Bellow, you'll find the method I'm speaking about.
thanks for your help
Ariel B.
cv::Mat Warp::pieceWiseWarp(const cv::Mat &Isource, const cv::Mat &s, TYPE_CONVERSION type)
{
cv::Mat Idest(roi.height,roi.width,Isource.type(),cv::Scalar::all(0));
float xi, xj, xk, yi, yj, yk, x, y;
float X2X1,Y2Y1,X2X,Y2Y,XX1,YY1,X2X1_Y2Y1,a1, a2, a3, a4,b1,b2,c1,c2;
int x1, y1, x2, y2;
char k;
int nc = roi.width;
int nr = roi.height;
int channels = Isource.channels();
int N = nr * nc;
float *alphaPtr = alpha.ptr<float>(0);
float *betaPtr = beta.ptr<float>(0);
char *triMaskPtr = triMask.ptr<char>(0);
uchar *IdestPtr = Idest.data;
for(int i = 0; i < N; i++, IdestPtr += channels - 1)
if((k = triMaskPtr[i]) != -1)// the pixel do belong to delaunay
{
cv::Vec3b t = trianglesMap.row(k);
xi = s.col(1).at<float>(t[0]); yi = s.col(0).at<float>(t[0]);
xj = s.col(1).at<float>(t[1]); yj = s.col(0).at<float>(t[1]);
xk = s.col(1).at<float>(t[2]); yk = s.col(0).at<float>(t[2]);
x = xi + alphaPtr[i]*(xj - xi) + betaPtr[i]*(xk - xi);
y = yi + alphaPtr[i]*(yj - yi) + betaPtr[i]*(yk - yi);
//...some bounds checking here...
x2 = ceil(x); x1 = floor(x);
y2 = ceil(y); y1 = floor(y);
//2. use bilinear interpolation on the pixel location - see wiki for formula...

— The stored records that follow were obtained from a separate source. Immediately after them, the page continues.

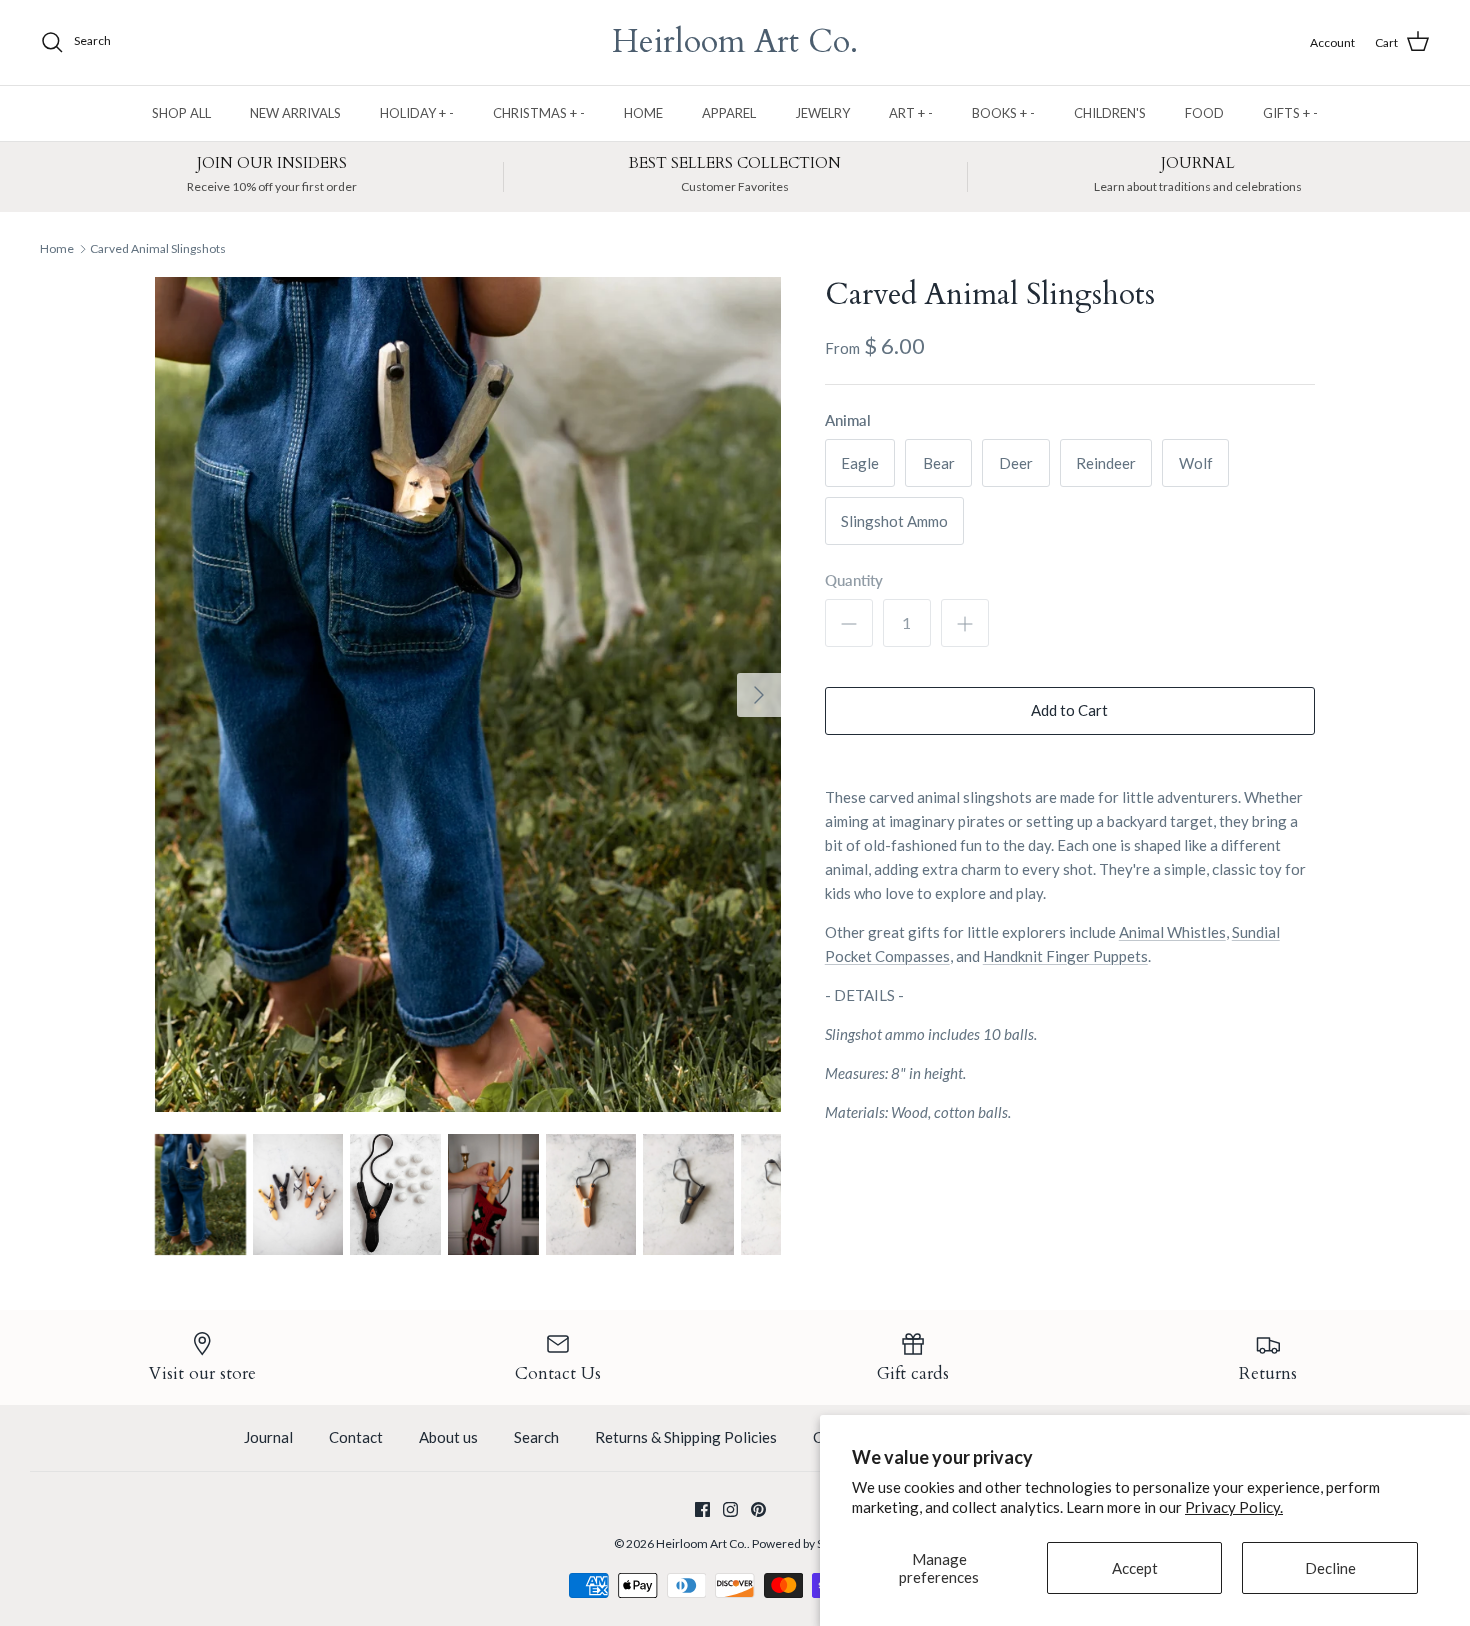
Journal (268, 1437)
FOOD (1204, 113)
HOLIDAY (417, 113)
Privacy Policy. (1234, 1507)
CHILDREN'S (1110, 113)
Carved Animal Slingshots (158, 248)
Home (57, 248)
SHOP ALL (181, 113)
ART (911, 113)
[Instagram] (730, 1509)
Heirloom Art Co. (701, 1543)
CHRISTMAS (539, 113)
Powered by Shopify (804, 1543)
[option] (468, 694)
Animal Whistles (1172, 932)
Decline (1330, 1568)
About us (448, 1437)
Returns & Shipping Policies (686, 1437)
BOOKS (1003, 113)
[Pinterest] (758, 1509)
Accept (1135, 1568)
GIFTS (1290, 113)
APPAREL (729, 113)
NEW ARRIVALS (295, 113)
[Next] (759, 695)
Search (536, 1437)
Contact (356, 1437)
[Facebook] (702, 1509)
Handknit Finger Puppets (1065, 956)
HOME (643, 113)
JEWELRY (822, 113)
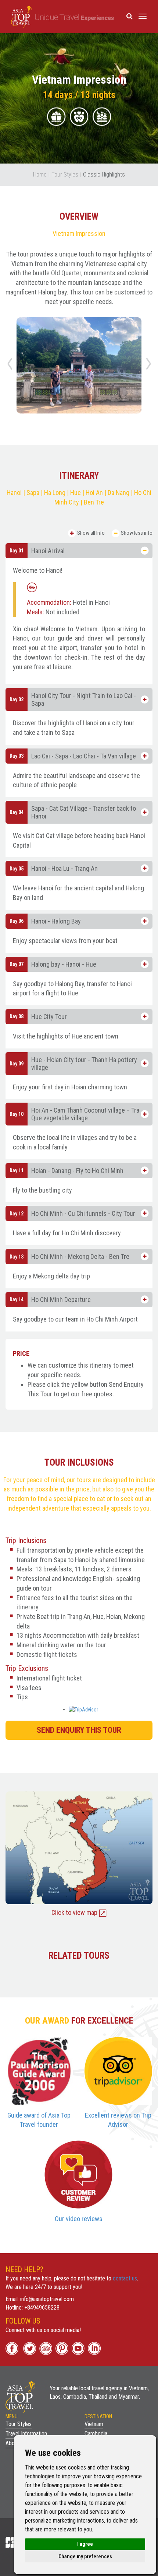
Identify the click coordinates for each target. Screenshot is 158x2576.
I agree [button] (85, 2544)
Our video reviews (79, 2219)
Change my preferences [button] (85, 2556)
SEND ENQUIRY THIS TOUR (79, 1730)
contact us (125, 2278)
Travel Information (26, 2433)
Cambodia (96, 2433)
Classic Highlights (104, 174)
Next (149, 366)
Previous (10, 366)
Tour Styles (64, 174)
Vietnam (94, 2423)
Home (40, 174)
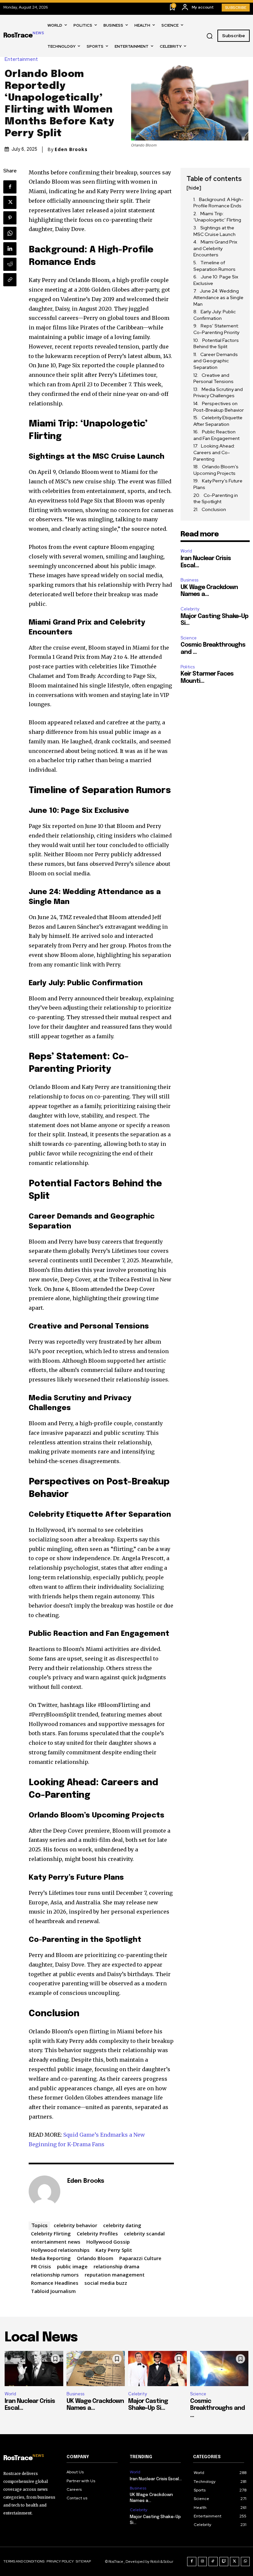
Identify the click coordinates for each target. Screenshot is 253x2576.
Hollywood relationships (60, 2250)
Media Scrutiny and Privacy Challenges (218, 392)
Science (189, 638)
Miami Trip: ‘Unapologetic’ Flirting (217, 217)
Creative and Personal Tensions (213, 378)
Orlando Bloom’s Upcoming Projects (216, 470)
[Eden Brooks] (44, 2191)
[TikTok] (213, 2561)
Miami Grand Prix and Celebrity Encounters (215, 248)
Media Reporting (51, 2258)
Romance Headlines (54, 2283)
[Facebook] (9, 186)
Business (189, 580)
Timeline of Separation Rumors (214, 266)
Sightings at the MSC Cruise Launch (214, 231)
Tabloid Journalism (53, 2291)
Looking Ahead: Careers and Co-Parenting (214, 452)
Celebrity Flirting (51, 2233)
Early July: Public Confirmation (214, 315)
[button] (209, 36)
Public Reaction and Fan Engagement (216, 435)
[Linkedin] (9, 248)
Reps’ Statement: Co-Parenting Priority (216, 329)
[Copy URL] (9, 279)
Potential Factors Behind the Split (216, 343)
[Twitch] (224, 2561)
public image (72, 2266)
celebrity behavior (75, 2225)
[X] (9, 202)
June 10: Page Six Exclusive (215, 280)
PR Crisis (41, 2266)
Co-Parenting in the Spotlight (215, 498)
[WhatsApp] (9, 233)
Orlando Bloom (95, 2258)
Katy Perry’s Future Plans (217, 484)
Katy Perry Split (114, 2250)
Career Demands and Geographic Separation (215, 360)
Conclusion (214, 509)
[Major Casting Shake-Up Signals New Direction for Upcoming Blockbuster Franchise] (157, 2368)
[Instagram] (202, 2561)
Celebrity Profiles (97, 2233)
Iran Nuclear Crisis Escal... (156, 2479)
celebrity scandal (144, 2233)
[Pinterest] (9, 217)
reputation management (115, 2274)
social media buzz (105, 2283)
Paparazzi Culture (140, 2258)
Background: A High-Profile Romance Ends (218, 202)
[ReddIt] (9, 264)
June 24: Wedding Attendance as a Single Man (218, 297)
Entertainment (21, 59)
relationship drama (116, 2266)
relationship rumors (55, 2274)
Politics (188, 667)
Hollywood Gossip (108, 2241)
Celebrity (190, 609)
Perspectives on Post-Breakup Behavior (218, 406)
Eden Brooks (71, 149)
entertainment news (55, 2241)
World (186, 551)
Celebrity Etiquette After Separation (217, 421)
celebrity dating (122, 2225)
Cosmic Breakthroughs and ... (217, 2408)
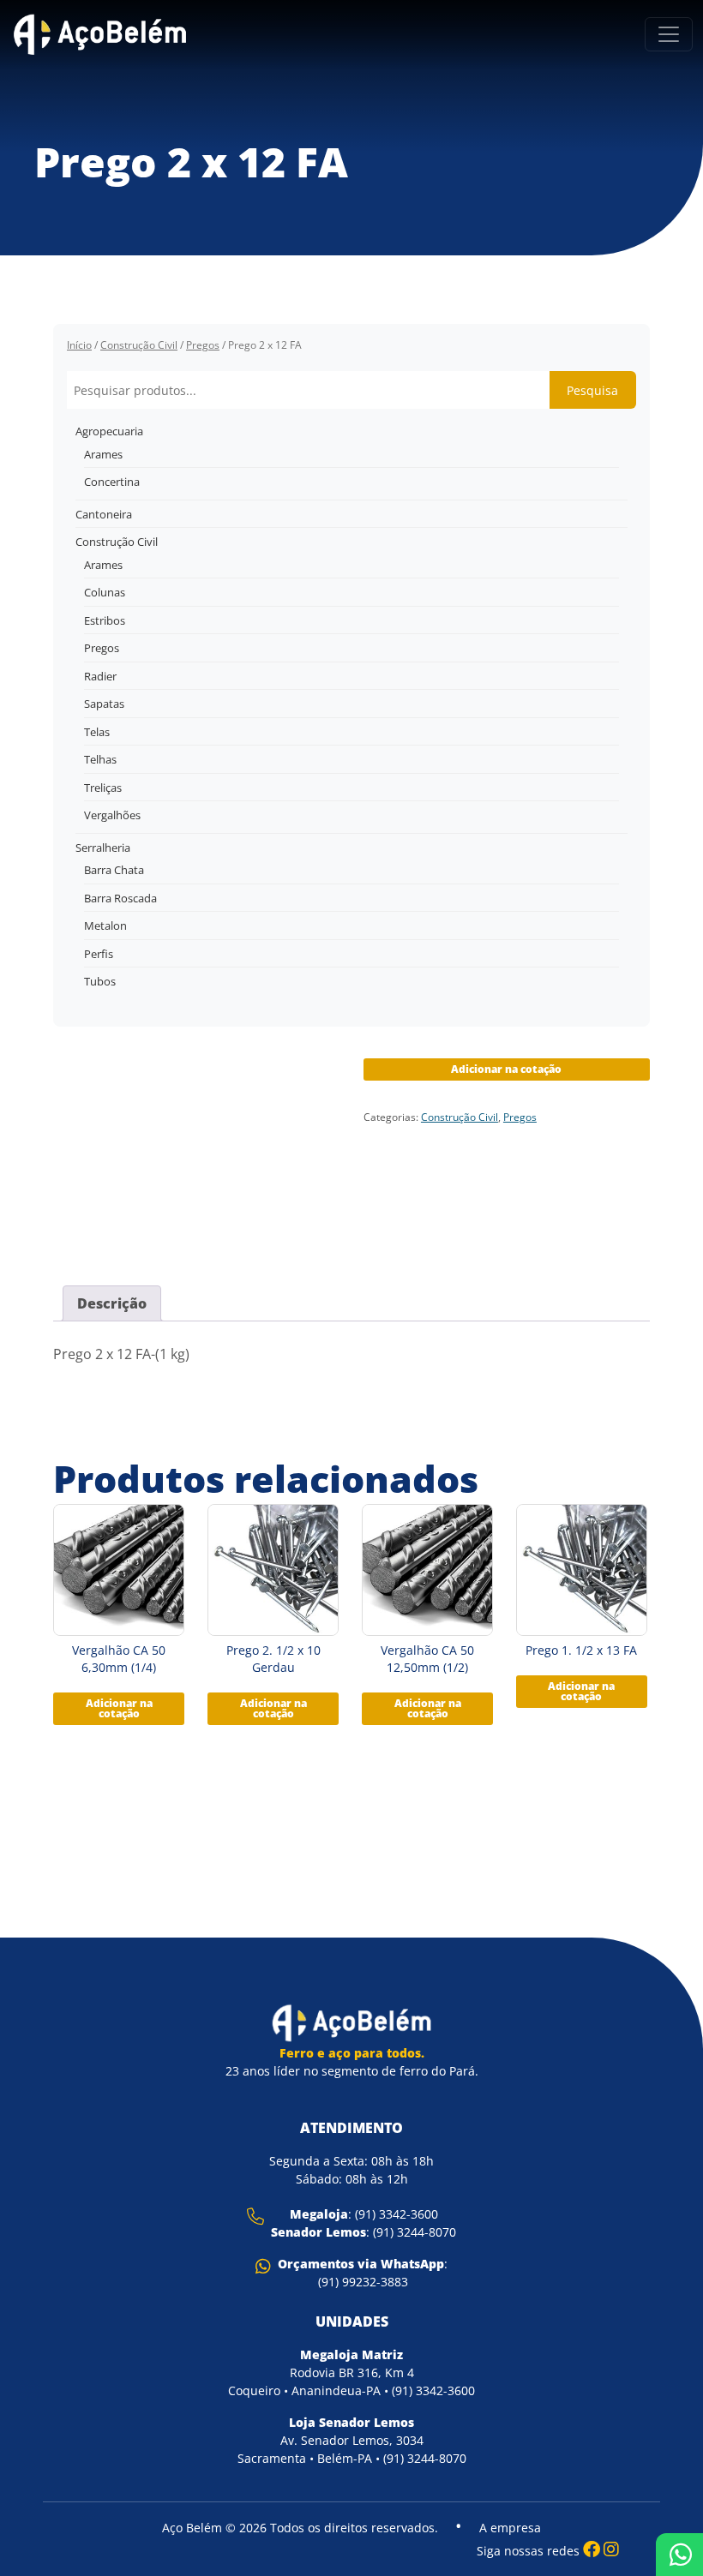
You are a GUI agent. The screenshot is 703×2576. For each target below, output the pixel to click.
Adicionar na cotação (506, 1069)
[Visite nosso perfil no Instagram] (611, 2549)
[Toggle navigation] (669, 34)
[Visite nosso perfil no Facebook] (591, 2549)
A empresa (510, 2527)
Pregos (202, 345)
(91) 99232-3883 (363, 2281)
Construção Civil (138, 345)
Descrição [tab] (112, 1303)
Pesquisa (592, 390)
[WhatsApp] (679, 2554)
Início (79, 345)
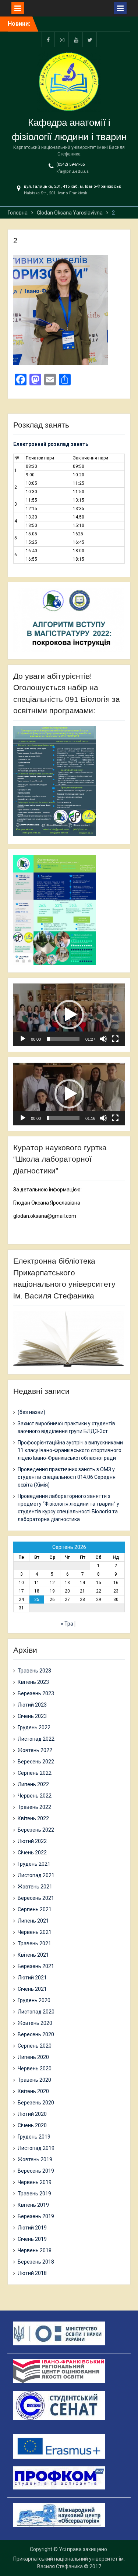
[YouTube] (76, 39)
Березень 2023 (36, 1693)
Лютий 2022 (32, 1841)
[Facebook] (48, 39)
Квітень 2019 (33, 2205)
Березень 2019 (36, 2216)
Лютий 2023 (32, 1705)
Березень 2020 (36, 2103)
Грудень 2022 (34, 1727)
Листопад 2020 (36, 2012)
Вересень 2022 (36, 1762)
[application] (69, 1014)
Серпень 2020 (35, 2046)
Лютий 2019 (32, 2228)
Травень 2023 (34, 1671)
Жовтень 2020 (35, 2023)
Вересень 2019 (36, 2171)
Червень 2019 (35, 2182)
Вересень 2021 (36, 1898)
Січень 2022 (32, 1852)
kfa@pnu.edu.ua (72, 171)
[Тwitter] (90, 39)
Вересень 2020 (36, 2034)
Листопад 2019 (36, 2148)
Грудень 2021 (34, 1864)
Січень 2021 (32, 1989)
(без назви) (31, 1412)
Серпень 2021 (35, 1909)
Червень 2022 (35, 1796)
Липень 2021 (33, 1921)
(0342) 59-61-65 (70, 164)
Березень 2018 (36, 2262)
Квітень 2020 (33, 2091)
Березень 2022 (36, 1830)
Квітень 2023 (33, 1682)
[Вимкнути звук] (103, 1039)
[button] (69, 1014)
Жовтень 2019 (35, 2159)
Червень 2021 (35, 1932)
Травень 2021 (34, 1943)
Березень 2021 (36, 1966)
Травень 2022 (34, 1807)
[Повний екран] (115, 1039)
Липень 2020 (33, 2057)
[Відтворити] (22, 1039)
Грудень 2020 (34, 2000)
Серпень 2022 (35, 1773)
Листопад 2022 (36, 1739)
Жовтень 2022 (35, 1750)
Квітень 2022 (33, 1818)
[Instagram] (62, 39)
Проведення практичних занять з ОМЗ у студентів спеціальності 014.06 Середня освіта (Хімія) (67, 1477)
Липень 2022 (33, 1784)
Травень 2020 (34, 2080)
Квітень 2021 (33, 1955)
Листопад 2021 (36, 1875)
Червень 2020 (35, 2068)
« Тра (67, 1624)
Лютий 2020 (32, 2114)
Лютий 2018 (32, 2273)
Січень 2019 (32, 2239)
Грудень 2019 (34, 2137)
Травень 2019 (34, 2193)
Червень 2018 (35, 2250)
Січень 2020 (32, 2125)
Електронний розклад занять (50, 444)
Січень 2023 (32, 1716)
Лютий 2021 (32, 1977)
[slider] (63, 1039)
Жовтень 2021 (35, 1887)
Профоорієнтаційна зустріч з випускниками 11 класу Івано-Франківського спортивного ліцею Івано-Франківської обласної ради (70, 1450)
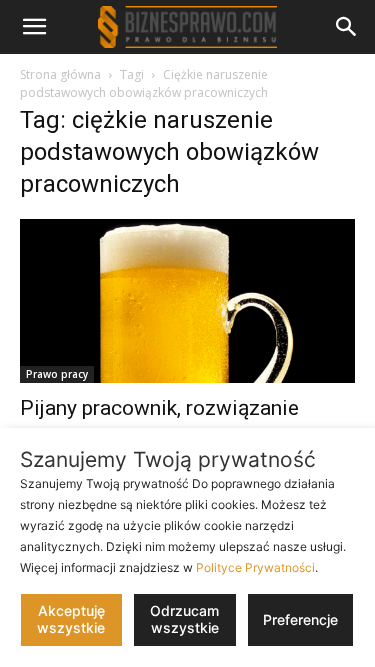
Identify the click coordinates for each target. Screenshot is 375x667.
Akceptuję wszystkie (71, 619)
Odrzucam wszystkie (184, 619)
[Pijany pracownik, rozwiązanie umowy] (187, 301)
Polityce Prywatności (255, 567)
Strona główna (60, 74)
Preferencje (300, 619)
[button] (34, 27)
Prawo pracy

//...3. copy the resulting intensity (GL) to the destination (i,j)
X2X1 = (x2 - x1);
Y2Y1 = (y2 - y1);
X2X = (x2 - x);
Y2Y = (y2 - y);
XX1 = (x - x1);
YY1 = (y - y1);
X2X1_Y2Y1 = X2X1*Y2Y1;
a1 = (X2X*Y2Y)/(X2X1_Y2Y1);
a2 = (XX1*Y2Y)/(X2X1_Y2Y1);
a3 = (X2X*YY1)/(X2X1_Y2Y1);
a4 = (XX1*YY1)/(X2X1_Y2Y1);
b1 = (X2X/X2X1);
b2 = (XX1/X2X1);
c1 = (Y2Y/Y2Y1);
c2 = (YY1/Y2Y1);
for(int c = 0; c < channels; c++)// Consider implementing this bilinear interpolation elsewhere in another function
{
if(x1 != x2 && y1 != y2)
IdestPtr[i + c] = Isource.at<cv::Vec3b>(y1,x1)[c]*a1
+ Isource.at<cv::Vec3b>(y2,x1)[c]*a2
+ Isource.at<cv::Vec3b>(y1,x2)[c]*a3
+ Isource.at<cv::Vec3b>(y2,x2)[c]*a4;
if(x1 == x2 && y1 == y2)
IdestPtr[i + c] = Isource.at<cv::Vec3b>(y1,x1)[c];
if(x1 != x2 && y1 == y2)
IdestPtr[i + c] = Isource.at<cv::Vec3b>(y1,x1)[c]*b1 + Isource.at<cv::Vec3b>(y1,x2)[c]*b2;
if(x1 == x2 && y1 != y2)
IdestPtr[i + c] = Isource.at<cv::Vec3b>(y1,x1)[c]*c1 + Isource.at<cv::Vec3b>(y2,x1)[c]*c2;
}
}
if(type == CONVERT_TO_CV_32FC3)
Idest.convertTo(Idest,CV_32FC3);
if(type == NORMALIZE_TO_1)
Idest.convertTo(Idest,CV_32FC3,1/255.);
return Idest;
}
I would suggest:
1.Change division by a common factor to multiplication.
i.e. from a = a1/d; b = b1/d to d_1 = 1/d; a = a1*d_1; b = b1*d_1
2.Eliminate the four if test to a single bilinear interpolation.
I'm not sure whether that would help you. You could have a try.